The new technique uses a virus to deliver genes to desired cell types, instructing them to produce an enzyme (Apex2) on their surface. The enzyme sparks a chemical reaction between precursor molecules and hydrogen peroxide, infused in the space between cells; this reaction causes the precursors to fuse into a polymer on the targeted cells. “What's new here is the intertwining of various emerging fields in one application,” says University of Florida biomedical engineer Kevin Otto, who was not involved in the research but co-authored an accompanying commentary in Science. “The use of conductive polymers assembled [inside living tissue] through synthetic biology, to enable cell-specific interfacing, is very novel.”

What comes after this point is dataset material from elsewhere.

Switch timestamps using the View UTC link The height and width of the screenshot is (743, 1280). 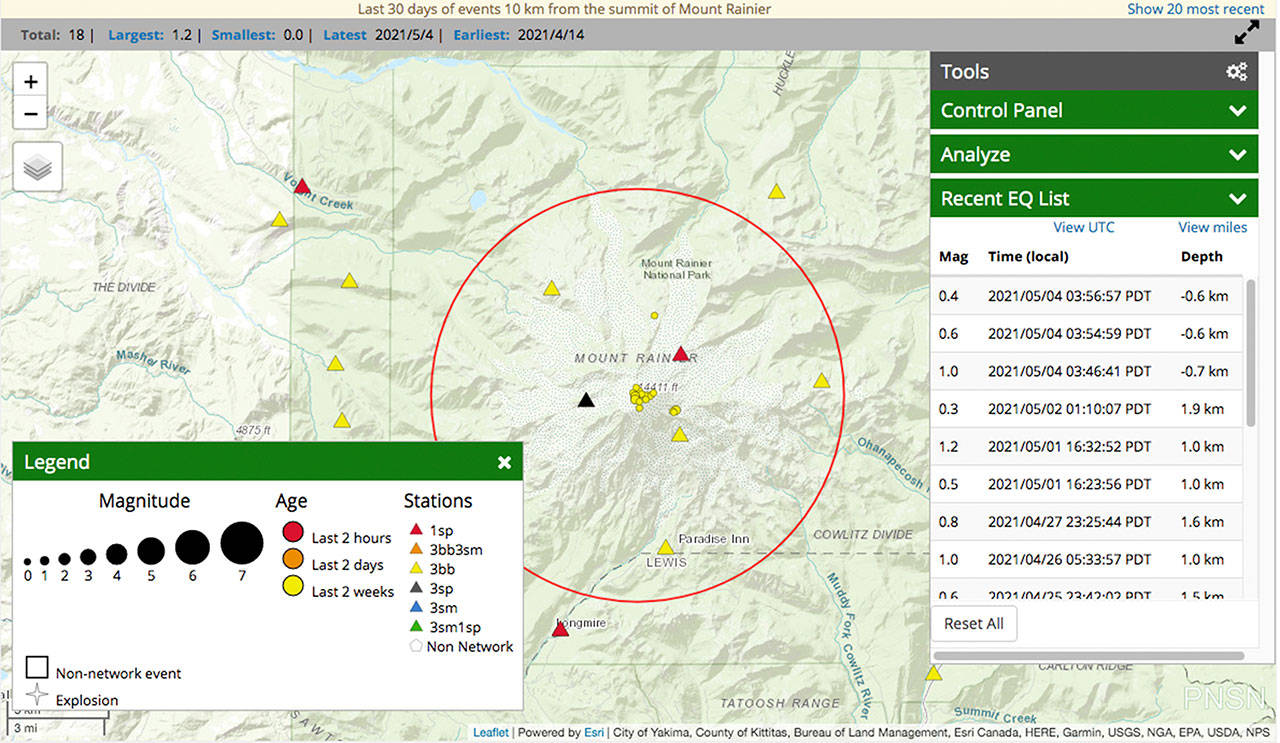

The researchers tested the process and tracked cell function in rodent brain cells, artificially grown human brain models, and living worms. They also injected the ingredients into living mice's brains to show they were not toxic.
The commentary authors say this work could pave the way for improved treatments for depression or Parkinson's disease by increasing the precision with which neurons are stimulated. It could also precisely target cells that carry information to the brain, potentially giving amputees sensations in a prosthetic limb.
Deisseroth sees the research having even broader uses. “We've been able to build new structures inside cells we target genetically, so we have only the cells of interest construct something for us; that's pretty exciting and very, very general,” he says. “It's a basic science exploration of: What can we do? What can we build within biological structures using their structural complexity?”
Obstacles remain, however. “There are regulatory hurdles associated with gene therapy in humans,” Otto says. The durability of changes, as well as viability of the technique in higher species, also needs to be demonstrated, he adds.